Les Élégies paisibles exploitent successivement plusieurs figures classiques de l’Adieu, telles que la littérature les a fixées et enrichies au fil des siècles. Voici la maladie maligne qui soudain vient infléchir un vieillissement jusque-là sans histoire, « intruse » exilant le patient vers le monde kafkaïen de l’hôpital. Voici l’interrogation quant à l’Au-delà, assimilé non au pur néant mais à un retour avant notre naissance ou à quelque survie larvaire, non sans évoquer ici le mythe d’Orphée, là le rêve d’une « aube inversée », ailleurs le royaume du Très-Haut. Voici le sentiment du dérisoire, avec les vogues modernes de la cryogénisation ou du transhumanisme, le pouvoir illusoirement attribué à l’écriture, le croque-mort et ses boniments, l’histoire drolatique de la douce Aurore devenue immortelle. Voici le souvenir des êtres chers trop tôt partis : amis de travail, sinologues d’avant-garde, philosophe visionnaire, frère et sœur cadets « avant moi passés / de l’autre côté », deuils qu’adoucit à peine l’antidote des mots, des pleurs ou de la musique. Voici la chute des masques dont chacun de nous s’affublait en société, « vanités » si bien dénoncées par les Bossuet, Ensor ou Brel : « il est temps de tordre le coup à mes saintetés si fausses, si grimacières ».

Là ne s’arrête pas la suite des figures funèbres, laquelle, on le note, obéit à une logique non pas discursive mais inventorielle, ou encore à la forme des variations musicales. Sans viser l’exhaustivité, citons encore la remémoration émue des bonheurs et des émerveillements vécus jadis ; le fatalisme devant l’inéluctable, écho de l’antique profération « memento mori » ; le testament à la Villon et les recommandations aux survivants ; le désir d’une réconciliation ultime, quelle que soit l’inimitié, hormis tel grief irrémissible ; le sentiment de l’inachevé, des « énigmes non résolues », du sort tragique qui attend les espèces humaine et animales… Il n’y manque pas même la visite du cimetière, le respect envers les rituels funéraires, la consolation cherchée dans la philosophie ou la poésie, comme si l’auteur avait craint d’oublier un angle d’approche.
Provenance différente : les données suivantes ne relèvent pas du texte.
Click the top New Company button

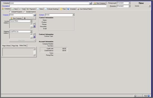100,3
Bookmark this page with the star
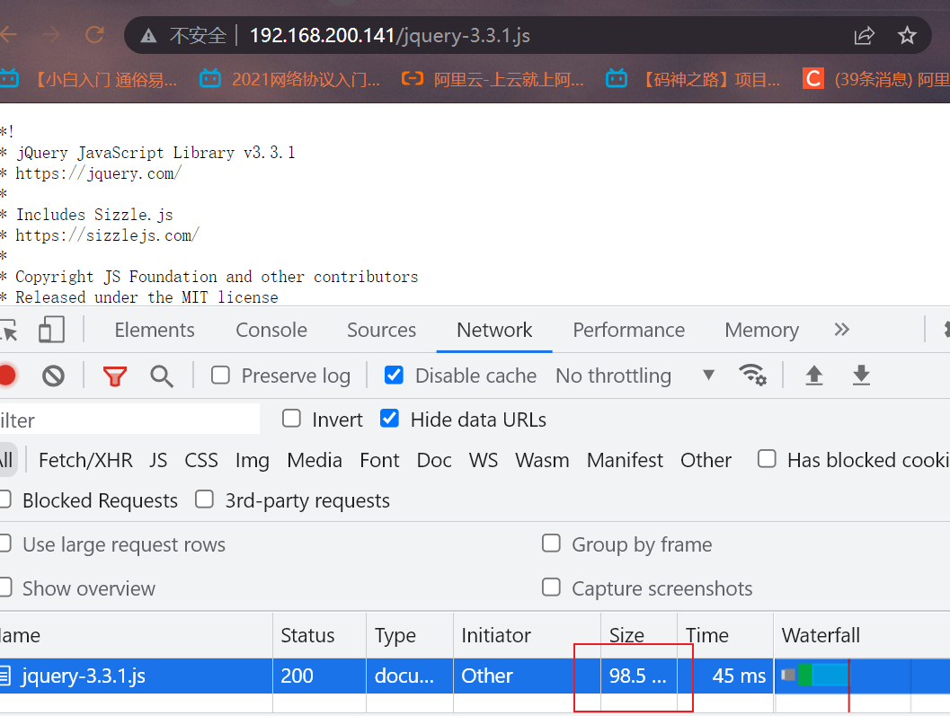Image resolution: width=950 pixels, height=716 pixels. [x=907, y=36]
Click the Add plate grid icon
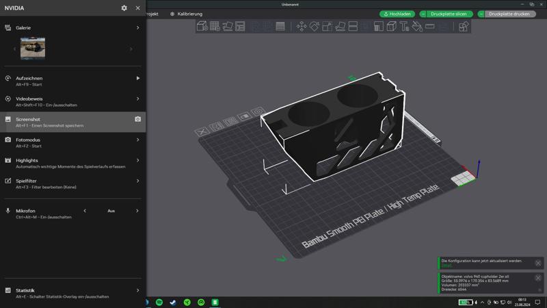 [x=215, y=27]

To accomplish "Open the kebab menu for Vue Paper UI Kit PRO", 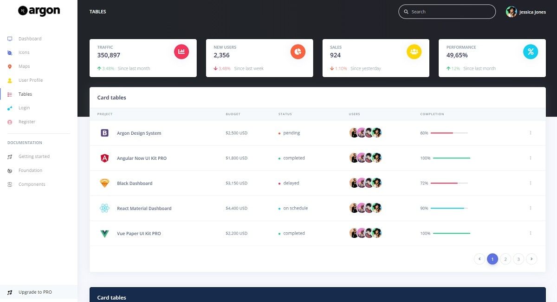I will coord(531,233).
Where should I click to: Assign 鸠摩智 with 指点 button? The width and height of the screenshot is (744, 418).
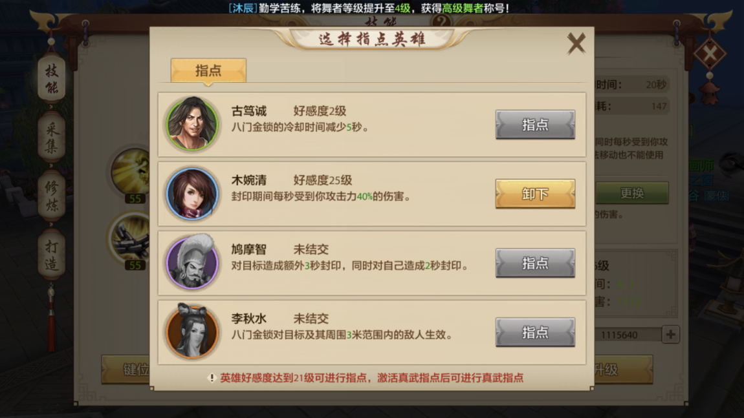point(535,263)
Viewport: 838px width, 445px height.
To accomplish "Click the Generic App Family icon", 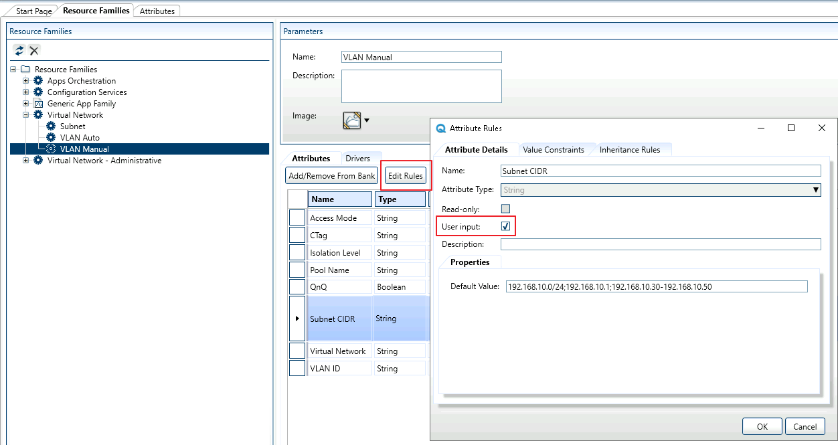I will (x=38, y=104).
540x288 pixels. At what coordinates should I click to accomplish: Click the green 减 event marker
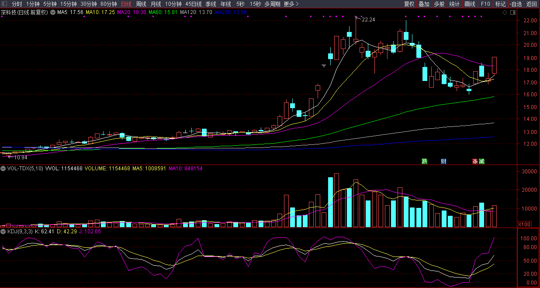(481, 161)
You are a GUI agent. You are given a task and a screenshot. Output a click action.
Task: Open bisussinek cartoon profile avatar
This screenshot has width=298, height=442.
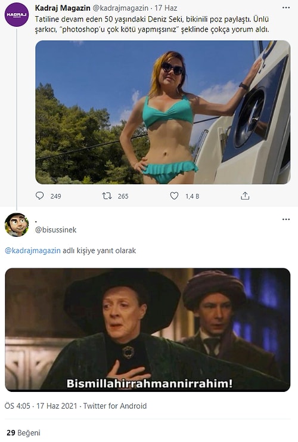(16, 225)
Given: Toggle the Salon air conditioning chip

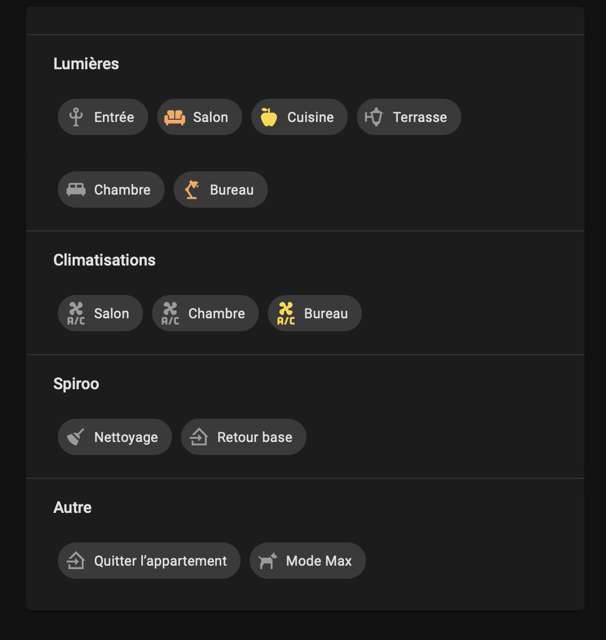Looking at the screenshot, I should pos(100,313).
Le poème ultime apporte d’ailleurs une touche qui se veut conclusive : « entendez la mélancolie / mais aussi la sérénité / de ces Élégies paisibles ».
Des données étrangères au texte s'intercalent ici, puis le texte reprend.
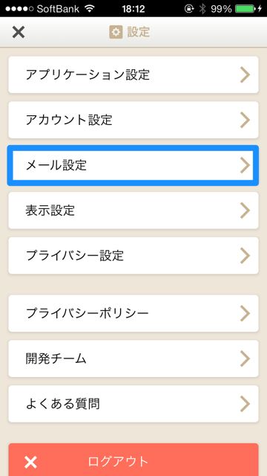Expand アカウント設定 via its chevron
The image size is (267, 476).
[245, 120]
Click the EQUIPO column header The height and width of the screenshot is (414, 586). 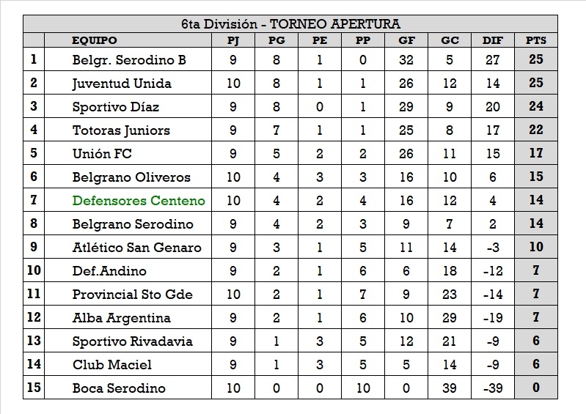pos(94,40)
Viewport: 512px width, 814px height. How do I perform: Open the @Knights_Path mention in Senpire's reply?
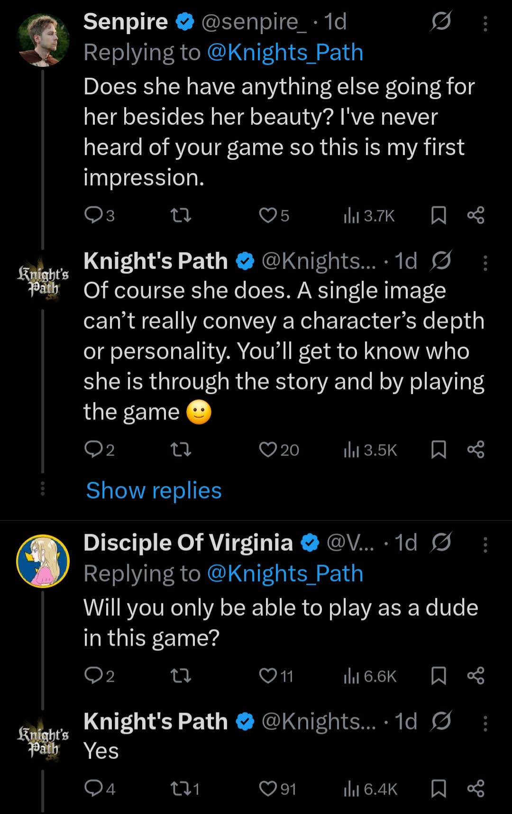[285, 53]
Reste une question essentielle : dans ce recueil d’apparence discrètement « encyclopédique », où se cachent les failles porteuses de vérité dont procède l’émotion du lecteur ? Il y a certes le style touchant car très simple, très parlé, rendant le poète aussi proche qu’une personne réelle, d’autant plus que le recours continuel au « je » tient à distance l’artifice de l’impersonnel. Il y a surtout le caractère paradoxal du titre, car en son ensemble le recueil n’a rien de « paisible » : ce passage constant d’un point de vue à un autre témoigne au contraire d’une sorte de fébrilité, évoquant ces jeunes avocats que l’anxiété pousse à la sur-argumentation au point de se contredire à leur propre insu. Ce n’est donc pas dans chaque « figure de l’Adieu » isolément, mais dans leur multiplication, ou plutôt dans leur virevolte, que perce l’incoercible. Le grand désir non-dit, dans cette virevolte qui fait le livre, est de ne pas mourir dans la solitude, car ce serait mourir deux fois. P. Yerlès nous rappelle ainsi une leçon lumineuse : c’est grâce à la présence de l’autre, et à elle seulement, qu’il est possible de dire adieu à soi-même.